The return value indicates whether the written chunk was buffered internally and the buffer has exceeded the highWaterMark configured when the stream was created. If false is returned, further attempts to write data to the stream should be paused until the 'drain' event is emitted.

by the way, not part of this issue, but if you are using pool, you can do pool.run, if you are not (like I see above, which is less recommended but anyway...) you can do oracledb.run(connAttrs, action, callback); so you don't need to release the connection on your own

https://github.com/sagiegurari/simple-oracledb#OracleDB+run

behroozshafiabadi commented 7 years ago

thank for your nav you are amazing

behroozshafiabadi commented 7 years ago

@sagiegurari can you help me in this case ? of course it's not about this issue or even oracledb!! but i need your knowledgement... still with res drain my response close early before whole data fetched!!! this is so dreadful have you any issue how this action happening?

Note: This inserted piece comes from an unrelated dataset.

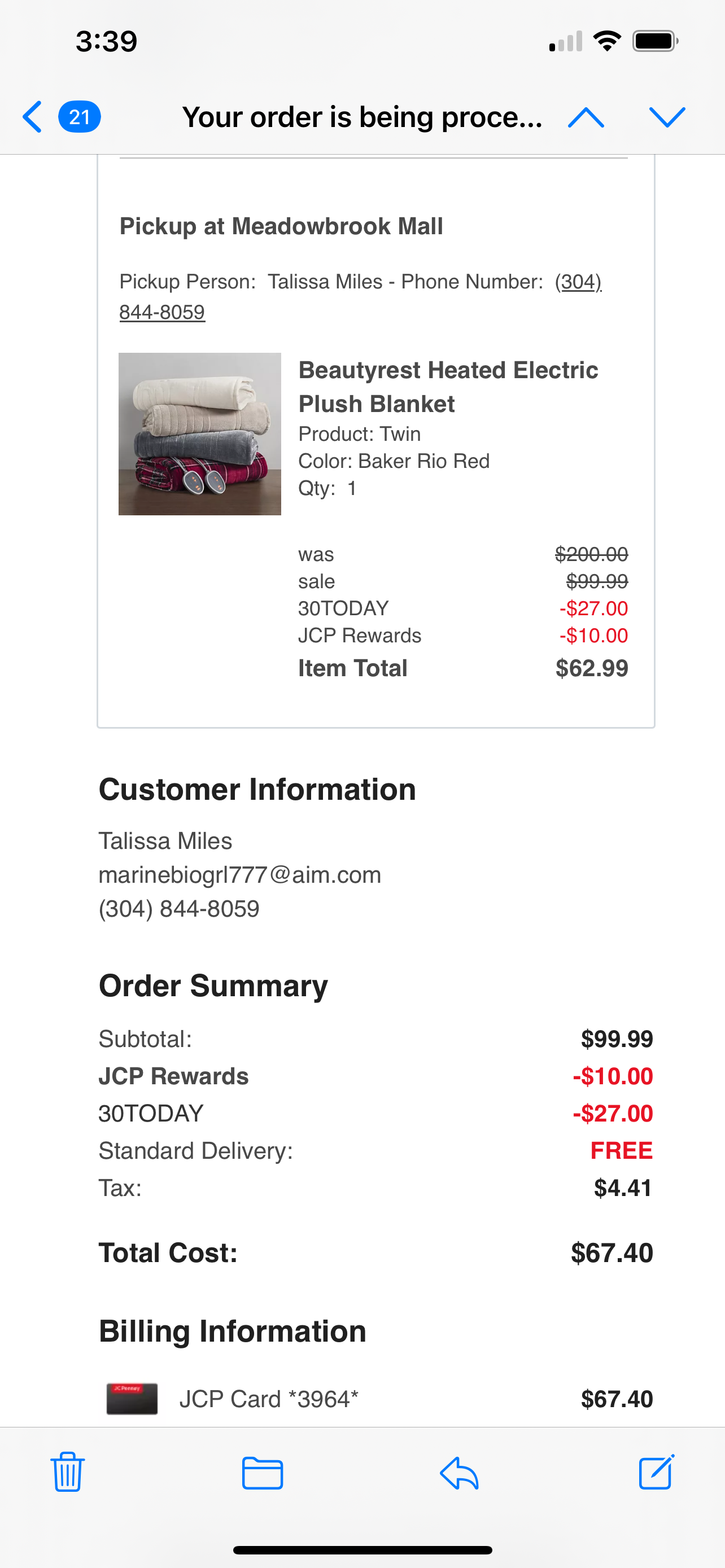Tap the battery indicator in status bar
Viewport: 725px width, 1568px height.
[x=656, y=41]
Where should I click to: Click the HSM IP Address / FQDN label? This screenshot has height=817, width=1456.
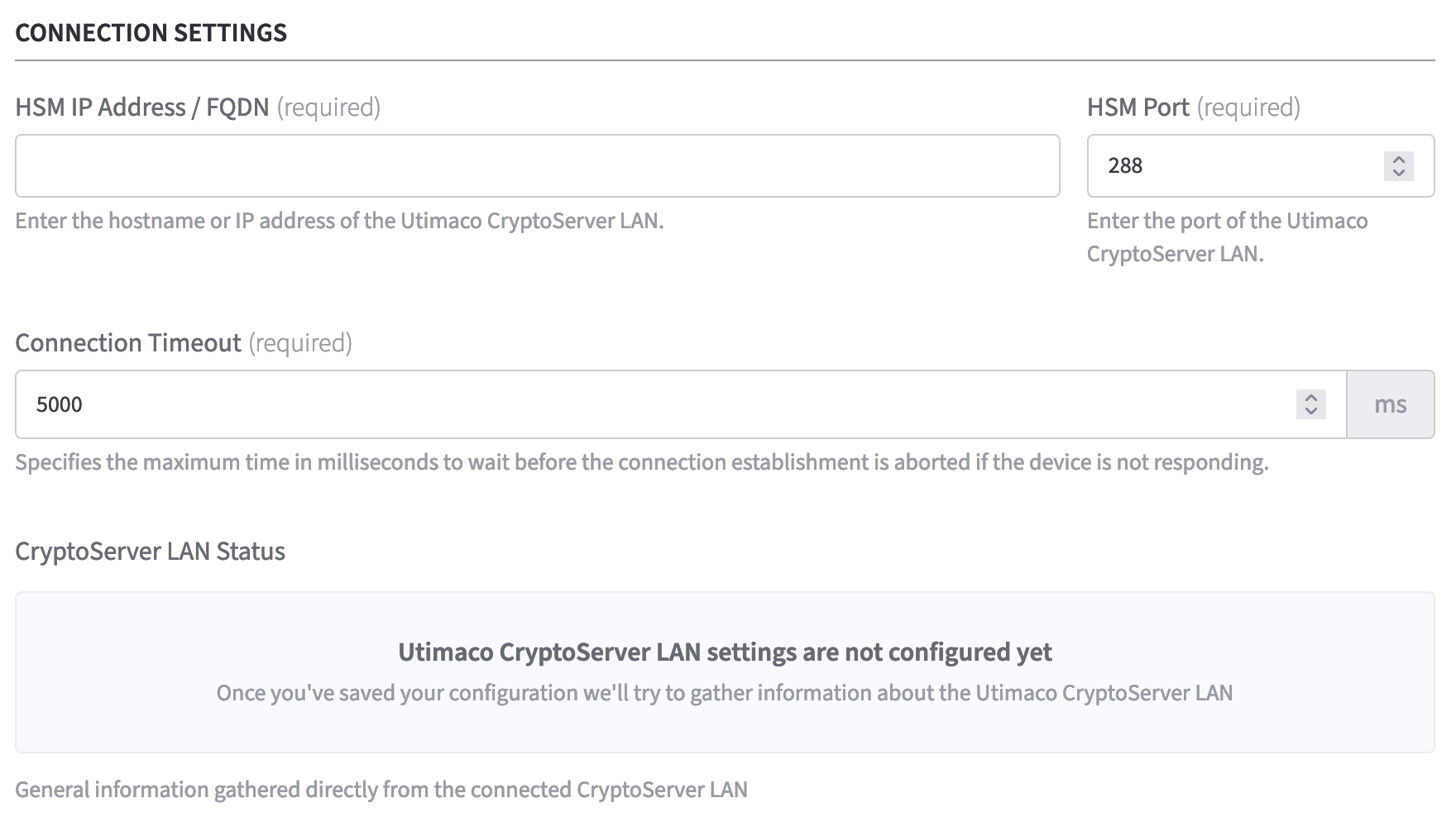pyautogui.click(x=142, y=108)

var stream = connection.query(input.query, [], {streamResults: true});
                    stream.on('data', function (row) {
                        if (checkForDataSend) {
                            checkForDataSend = response.write(JSON.stringify(row) + ",",'utf-8');
                        } else {
                            tmpData += JSON.stringify(row) + ",";
                        }
                    });
                    response.on('drain', function () {
                        checkForDataSend = true;
                        response.write(tmpData,'utf-8');
                        tmpData = '';
                    });
                    stream.on('end', function () {
                        //job.set('data', '', done);
                        console.log("now fetch data is ended");
                        selectCounter--;
                        if (selectCounter === 0)
                            stopFlagForInsert = false;
                        response.end();
                        dbi.releaseConnection(connection, function (err) {
                            if (err) {
                                done(err);
                            }
                        })
                    });
sagiegurari commented 7 years ago

on drain you are supposed to write the temp data you have (you commented that out). on stream.end you just need to close the connection if you can't yet write to the response in wihch case you need to end the response in the drain that comes after the close. that is why pipe is a better solution than all those event listeners. Here is a good example how to transform data and using pipe https://www.sandersdenardi.com/readable-writable-transform-streams-node/

behroozshafiabadi commented 7 years ago

but stream type of oracle db is object mode that i think cant be piped if i not wrong!